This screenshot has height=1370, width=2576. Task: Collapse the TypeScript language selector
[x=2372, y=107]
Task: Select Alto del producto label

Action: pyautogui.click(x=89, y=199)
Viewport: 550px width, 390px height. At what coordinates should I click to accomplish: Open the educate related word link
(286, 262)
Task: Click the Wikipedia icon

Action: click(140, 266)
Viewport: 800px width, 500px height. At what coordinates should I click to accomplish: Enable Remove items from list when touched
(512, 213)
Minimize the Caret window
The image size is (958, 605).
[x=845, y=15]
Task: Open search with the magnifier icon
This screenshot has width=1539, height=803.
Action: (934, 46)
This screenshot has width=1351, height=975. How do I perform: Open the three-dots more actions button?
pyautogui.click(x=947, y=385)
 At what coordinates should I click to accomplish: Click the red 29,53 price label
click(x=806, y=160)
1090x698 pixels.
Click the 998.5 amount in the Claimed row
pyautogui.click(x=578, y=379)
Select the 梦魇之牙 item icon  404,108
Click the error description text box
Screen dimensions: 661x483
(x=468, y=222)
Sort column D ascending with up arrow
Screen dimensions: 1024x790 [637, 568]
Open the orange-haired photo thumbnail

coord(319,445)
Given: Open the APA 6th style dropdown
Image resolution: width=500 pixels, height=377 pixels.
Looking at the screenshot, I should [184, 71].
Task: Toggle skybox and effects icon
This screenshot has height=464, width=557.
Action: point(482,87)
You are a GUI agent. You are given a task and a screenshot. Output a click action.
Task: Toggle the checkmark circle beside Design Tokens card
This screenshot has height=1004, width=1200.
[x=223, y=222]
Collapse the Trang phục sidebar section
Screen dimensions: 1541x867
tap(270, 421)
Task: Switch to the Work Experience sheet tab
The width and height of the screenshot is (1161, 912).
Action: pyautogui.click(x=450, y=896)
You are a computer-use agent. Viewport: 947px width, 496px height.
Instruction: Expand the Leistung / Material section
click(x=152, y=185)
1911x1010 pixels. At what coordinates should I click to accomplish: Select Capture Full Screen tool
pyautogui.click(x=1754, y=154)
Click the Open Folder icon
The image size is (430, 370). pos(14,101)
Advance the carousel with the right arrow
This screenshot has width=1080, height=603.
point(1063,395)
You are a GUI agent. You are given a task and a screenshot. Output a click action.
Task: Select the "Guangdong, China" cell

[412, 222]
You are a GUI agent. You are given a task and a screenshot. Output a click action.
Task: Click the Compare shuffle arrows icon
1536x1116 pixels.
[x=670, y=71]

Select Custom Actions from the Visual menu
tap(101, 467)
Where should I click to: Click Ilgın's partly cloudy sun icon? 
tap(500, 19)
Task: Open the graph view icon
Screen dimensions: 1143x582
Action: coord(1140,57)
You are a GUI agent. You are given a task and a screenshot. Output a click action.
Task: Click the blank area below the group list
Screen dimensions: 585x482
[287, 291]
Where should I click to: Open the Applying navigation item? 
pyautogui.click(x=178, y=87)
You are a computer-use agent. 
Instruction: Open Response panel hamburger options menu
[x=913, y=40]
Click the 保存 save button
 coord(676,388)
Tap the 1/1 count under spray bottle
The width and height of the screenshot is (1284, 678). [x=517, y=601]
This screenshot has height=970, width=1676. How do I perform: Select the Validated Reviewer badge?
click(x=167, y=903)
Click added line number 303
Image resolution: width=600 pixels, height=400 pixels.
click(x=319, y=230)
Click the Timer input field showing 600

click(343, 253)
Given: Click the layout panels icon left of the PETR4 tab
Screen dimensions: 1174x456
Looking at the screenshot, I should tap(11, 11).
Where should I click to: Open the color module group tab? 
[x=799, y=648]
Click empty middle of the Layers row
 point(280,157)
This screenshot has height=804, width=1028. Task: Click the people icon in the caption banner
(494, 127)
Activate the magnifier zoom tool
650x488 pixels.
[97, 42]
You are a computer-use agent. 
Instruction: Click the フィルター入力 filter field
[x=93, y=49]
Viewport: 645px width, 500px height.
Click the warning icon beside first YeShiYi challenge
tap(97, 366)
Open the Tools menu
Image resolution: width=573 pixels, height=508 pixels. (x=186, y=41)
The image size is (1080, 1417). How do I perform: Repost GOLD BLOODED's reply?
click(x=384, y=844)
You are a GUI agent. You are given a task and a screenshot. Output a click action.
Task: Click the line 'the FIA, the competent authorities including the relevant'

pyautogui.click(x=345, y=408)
------------------------------
Please filter the listing down to lines that include the word "Toggle".

■ **Final answer**
Task: Toggle skybox and effects icon
Task: Toggle the checkmark circle beside Design Tokens card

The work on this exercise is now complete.